O nascimento de Dérick foi mais uma das “teimosias” do bem da menina que estudou em um sem número de colégios por nem sempre conseguir transporte adaptado e, vez ou outra, precisar morar na casa de parentes para ficar mais próxima da escola. Virava e mexia precisava interromper os estudos por conta de uma cadeira de rodas quebrada ou da dificuldade de passar seis horas na sala de aula, sem ir ao banheiro, por falta de condições físicas dos sanitários escolares. Terminou o 3º ano do Ensino Médio já adulta e passou a trabalhar em dois empregos, como atendente de call center, para ajudar com as despesas em casa.
Apesar dos percalços, suas memórias não colecionam tristezas. Quando criança, Lulu não se lembra de ter sido privada de nenhuma brincadeira. “Brinquei de tudo que tive vontade. Não permitia que ninguém me deixasse de canto”, rememora. Ela acredita que, por causa da deficiência, prolongou a infância por mais tempo do que o habitual. Ninou bonecas até os 15 anos e driblou a chegada da adolescência e do amor o quanto pode.
“Nunca me senti tão poderosa”
Até que o coração passou a bater mais forte por aquele rapaz que conheceu na internet. Foram três anos trocando mensagens em um namoro virtual até o primeiro encontro. E o relacionamento floresceu por outros sete anos até a gravidez não planejada chegar para Lurdes. O bebê crescia em seu ventre e, junto, a vontade de não fazer parte da estatística considerada epidêmica no Brasil.
Atualmente, o índice de cesáreas está em 90%, apesar deste método ser indicado só em casos de exceção. Uma parte das cirurgias, sem indicação clara, é acompanhada de um discurso que dissemina insegurança nas futuras mães. O argumento recorrente é o de que o parto normal pode colocar em risco a saúde da mulher e do bebê. Não foi diferente com Lulu.
Mas ela, já acostumada a duvidarem do seu corpo e das suas capacidades, deu de ombros para as dificuldades atribuídas. “Alguém um dia me disse que ninguém pode nos fazer se sentir inferior sem o nosso consentimento. Eu não permito”, diz enfática. “Apresentar o mundo ao Dérick da forma como eu apresentei foi mágico. Nunca me senti tão poderosa”, diz.

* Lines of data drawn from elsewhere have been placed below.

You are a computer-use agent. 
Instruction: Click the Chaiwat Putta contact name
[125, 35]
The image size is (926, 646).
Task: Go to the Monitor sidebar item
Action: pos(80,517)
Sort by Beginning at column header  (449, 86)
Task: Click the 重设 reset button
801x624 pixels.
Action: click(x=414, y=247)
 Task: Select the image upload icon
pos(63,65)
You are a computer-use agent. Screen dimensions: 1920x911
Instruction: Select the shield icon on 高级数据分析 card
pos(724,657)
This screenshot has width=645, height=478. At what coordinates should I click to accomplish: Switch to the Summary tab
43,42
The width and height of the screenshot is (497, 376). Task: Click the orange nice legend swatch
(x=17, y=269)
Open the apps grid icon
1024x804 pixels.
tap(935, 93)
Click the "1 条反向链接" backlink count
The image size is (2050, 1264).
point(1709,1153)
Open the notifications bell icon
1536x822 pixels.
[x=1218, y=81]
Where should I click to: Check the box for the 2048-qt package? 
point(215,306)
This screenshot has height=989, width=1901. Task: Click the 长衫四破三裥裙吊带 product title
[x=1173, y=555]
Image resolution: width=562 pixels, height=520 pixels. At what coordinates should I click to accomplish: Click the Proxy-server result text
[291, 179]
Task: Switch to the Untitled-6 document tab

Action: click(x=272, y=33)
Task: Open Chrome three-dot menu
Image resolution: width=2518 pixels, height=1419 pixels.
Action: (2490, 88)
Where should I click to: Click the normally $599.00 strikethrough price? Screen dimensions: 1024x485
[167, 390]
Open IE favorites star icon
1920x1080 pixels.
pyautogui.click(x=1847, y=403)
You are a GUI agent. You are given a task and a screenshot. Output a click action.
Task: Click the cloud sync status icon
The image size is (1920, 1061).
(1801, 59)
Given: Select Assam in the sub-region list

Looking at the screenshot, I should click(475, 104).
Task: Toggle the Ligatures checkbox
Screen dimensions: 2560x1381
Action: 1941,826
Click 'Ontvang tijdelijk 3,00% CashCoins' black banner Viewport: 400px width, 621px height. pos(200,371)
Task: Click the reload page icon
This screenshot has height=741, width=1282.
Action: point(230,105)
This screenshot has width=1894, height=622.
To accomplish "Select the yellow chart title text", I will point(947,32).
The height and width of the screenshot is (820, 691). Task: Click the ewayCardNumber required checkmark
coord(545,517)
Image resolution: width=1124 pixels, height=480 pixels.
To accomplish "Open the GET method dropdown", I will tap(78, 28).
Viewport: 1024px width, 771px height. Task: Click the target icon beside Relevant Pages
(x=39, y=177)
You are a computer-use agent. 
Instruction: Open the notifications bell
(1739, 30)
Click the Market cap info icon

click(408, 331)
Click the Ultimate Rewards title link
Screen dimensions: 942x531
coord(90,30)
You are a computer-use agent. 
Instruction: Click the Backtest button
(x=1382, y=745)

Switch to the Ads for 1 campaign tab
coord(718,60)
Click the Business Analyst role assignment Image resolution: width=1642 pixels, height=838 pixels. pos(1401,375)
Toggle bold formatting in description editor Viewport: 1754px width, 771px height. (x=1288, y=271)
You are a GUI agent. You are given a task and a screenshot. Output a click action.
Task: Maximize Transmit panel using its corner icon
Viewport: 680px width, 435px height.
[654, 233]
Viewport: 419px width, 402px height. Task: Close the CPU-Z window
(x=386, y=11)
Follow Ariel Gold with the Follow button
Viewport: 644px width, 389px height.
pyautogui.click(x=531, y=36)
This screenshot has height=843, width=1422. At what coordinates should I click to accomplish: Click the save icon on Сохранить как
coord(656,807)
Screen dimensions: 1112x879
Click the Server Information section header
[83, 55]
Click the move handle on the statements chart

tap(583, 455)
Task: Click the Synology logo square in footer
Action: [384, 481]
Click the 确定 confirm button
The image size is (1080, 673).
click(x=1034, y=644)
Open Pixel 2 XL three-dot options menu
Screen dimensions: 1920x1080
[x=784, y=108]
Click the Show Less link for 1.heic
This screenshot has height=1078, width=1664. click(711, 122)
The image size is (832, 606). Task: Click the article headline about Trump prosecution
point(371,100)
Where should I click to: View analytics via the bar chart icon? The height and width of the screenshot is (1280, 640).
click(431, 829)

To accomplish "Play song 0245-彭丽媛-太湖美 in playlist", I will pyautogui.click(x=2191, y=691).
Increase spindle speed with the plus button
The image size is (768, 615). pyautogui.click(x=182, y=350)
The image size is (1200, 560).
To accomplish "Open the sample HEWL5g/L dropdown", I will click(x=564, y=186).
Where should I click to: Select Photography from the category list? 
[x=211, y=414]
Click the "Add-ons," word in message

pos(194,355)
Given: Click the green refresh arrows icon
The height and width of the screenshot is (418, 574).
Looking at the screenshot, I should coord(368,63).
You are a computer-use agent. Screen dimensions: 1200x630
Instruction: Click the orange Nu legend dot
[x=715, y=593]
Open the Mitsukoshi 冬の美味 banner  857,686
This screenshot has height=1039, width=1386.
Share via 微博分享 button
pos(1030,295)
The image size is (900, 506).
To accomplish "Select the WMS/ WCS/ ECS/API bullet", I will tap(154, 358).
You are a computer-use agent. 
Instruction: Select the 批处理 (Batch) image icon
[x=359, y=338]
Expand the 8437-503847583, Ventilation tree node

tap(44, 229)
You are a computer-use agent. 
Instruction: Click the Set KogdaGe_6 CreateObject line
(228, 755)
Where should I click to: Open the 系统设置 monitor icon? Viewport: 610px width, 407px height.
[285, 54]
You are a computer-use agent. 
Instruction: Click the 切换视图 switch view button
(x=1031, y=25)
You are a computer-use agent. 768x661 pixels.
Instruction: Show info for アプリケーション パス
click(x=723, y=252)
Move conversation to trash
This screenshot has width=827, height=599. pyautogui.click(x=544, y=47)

A melancolia jamais marcou os dias de Lulu e agora ela diz estar embriagada de felicidade e realizações. Tornou-se mais uma voz do ativismo do parto normal e quer, por meio de sua história, mostrar que os limites impostos pelo preconceito não precisam ser definitivos.
Os últimos dias têm sido de amamentação exclusiva e sensação de plenitude. O gosto ela diz que é de “vitória simples”. “É assim: nós mulheres sabemos parir. E nossos filhos sabem nascer.”